Herald:The Biostar Herald for Wednesday, July 27, 2022
4 months ago
Biostar 1.3k

The Biostar Herald publishes user submitted links of bioinformatics relevance. It aims to provide a summary of interesting and relevant information you may have missed. You too can submit links here.

This edition of the Herald was brought to you by contribution from Istvan Albert, Rob, and was edited by Istvan Albert,

Benchmarking database systems for Genomic Selection implementation (www.ncbi.nlm.nih.gov)

We selected and benchmarked six popular open-source data storage systems, including relational database management and columnar storage systems.

We found that data extract times are greatly influenced by the orientation in which genotype data is stored in a system. HDF5 consistently performed best, in part because it can more efficiently work with both orientations of the allele matrix.

submitted by: Istvan Albert

Introduction - Polars - User Guide (pola-rs.github.io)

Polars is a blazingly fast DataFrames library implemented in Rust using Apache Arrow Columnar Format as the memory model.

submitted by: Istvan Albert

Comparison of Transformations for Single-Cell RNA-Seq Data | bioRxiv (www.biorxiv.org)

This work provides a comparison of many methods for single-cell count normalization, including approaches based on the delta method, approaches based on model residuals, approaches based on latent expression, and approaches using factor analysis. Perhaps surprisingly, the authors find:

in benchmarks using simulated and real-world data, it turns out that a rather simple approach, namely, the logarithm with a pseudo-count followed by principal component analysis, performs as well or better than the more sophisticated alternatives.

### WORK TO COMPLETE
1) According to the Biostar Herald newsletter, which data storage system performed best in the genomic selection benchmark?
2) Using the Biostar Herald newsletter, explain why HDF5 performed well in the benchmark of database systems.
3) Write the next part of the Biostar Herald newsletter, picking up after its final sentence.

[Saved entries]
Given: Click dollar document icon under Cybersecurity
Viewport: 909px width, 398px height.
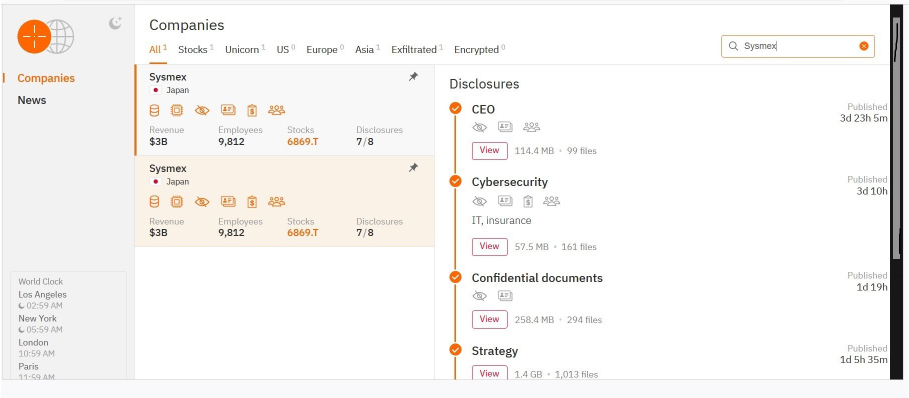Looking at the screenshot, I should pos(528,201).
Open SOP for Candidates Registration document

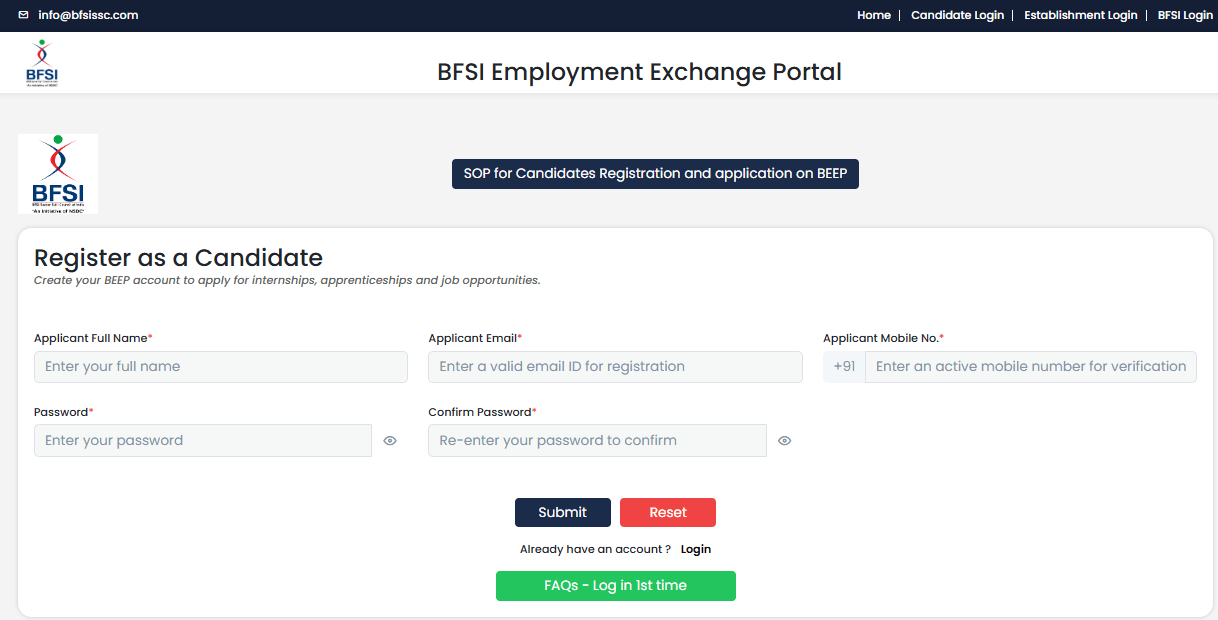pos(655,173)
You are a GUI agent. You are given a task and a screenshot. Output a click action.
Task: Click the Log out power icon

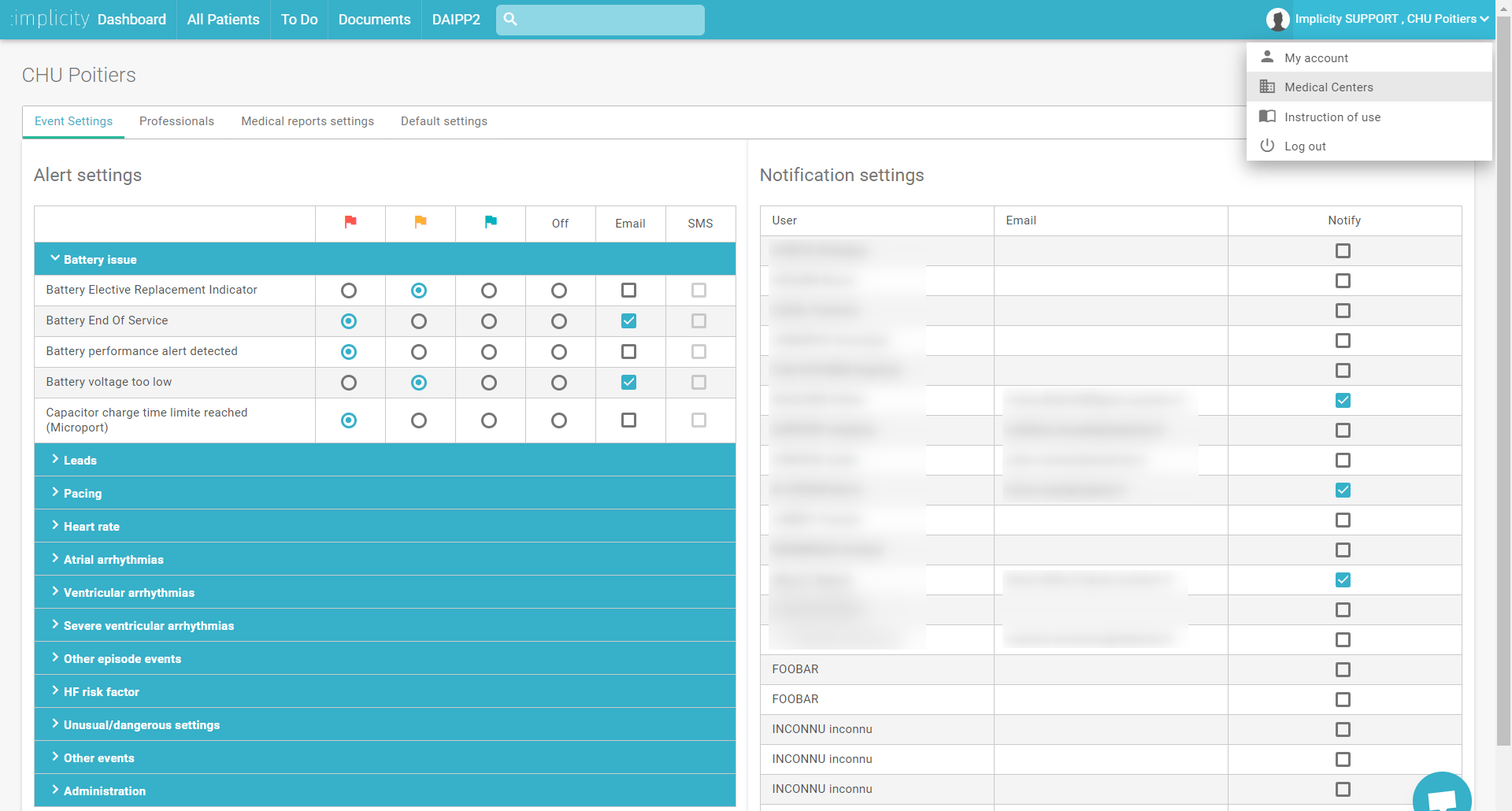tap(1267, 146)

### ANSWER SECTION
1) HDF5 consistently performed best.

2) Data extract times depend heavily on the orientation in which genotype data is stored. HDF5 did best partly because it can work more efficiently with both orientations of the allele matrix.

3)
submitted by: Rob

orsum: a Python package for filtering and comparing enrichment analyses using a simple principle | BMC Bioinformatics | Full Text (bmcbioinformatics.biomedcentral.com)

We propose orsum, a Python package to filter enrichment results. orsum can filter multiple enrichment results collectively and highlight common and specific annotation terms. Filtering in orsum is based on a simple principle: a term is discarded if there is a more significant term that annotates at least the same genes; the remaining more significant term becomes the representative term for the discarded term.

submitted by: Istvan Albert

No evidence that synonymous mutations in yeast genes are mostly deleterious | bioRxiv (www.biorxiv.org)

Same data two very different conclusions:

"A re-examination of the data in Shen et al. strongly suggests that it is entirely consistent with the expectation that most nonsynonymous and nearly all synonymous mutations have no detectable effects on fitness."

submitted by: Istvan Albert

lemmi_front (lemmi.ezlab.org)

LEMMI: A Live Evaluation of Computational Methods for Metagenome Investigation, is an online resource and a pipeline dedicated to continuous benchmarking of newly published metagenomics taxonomic classifiers.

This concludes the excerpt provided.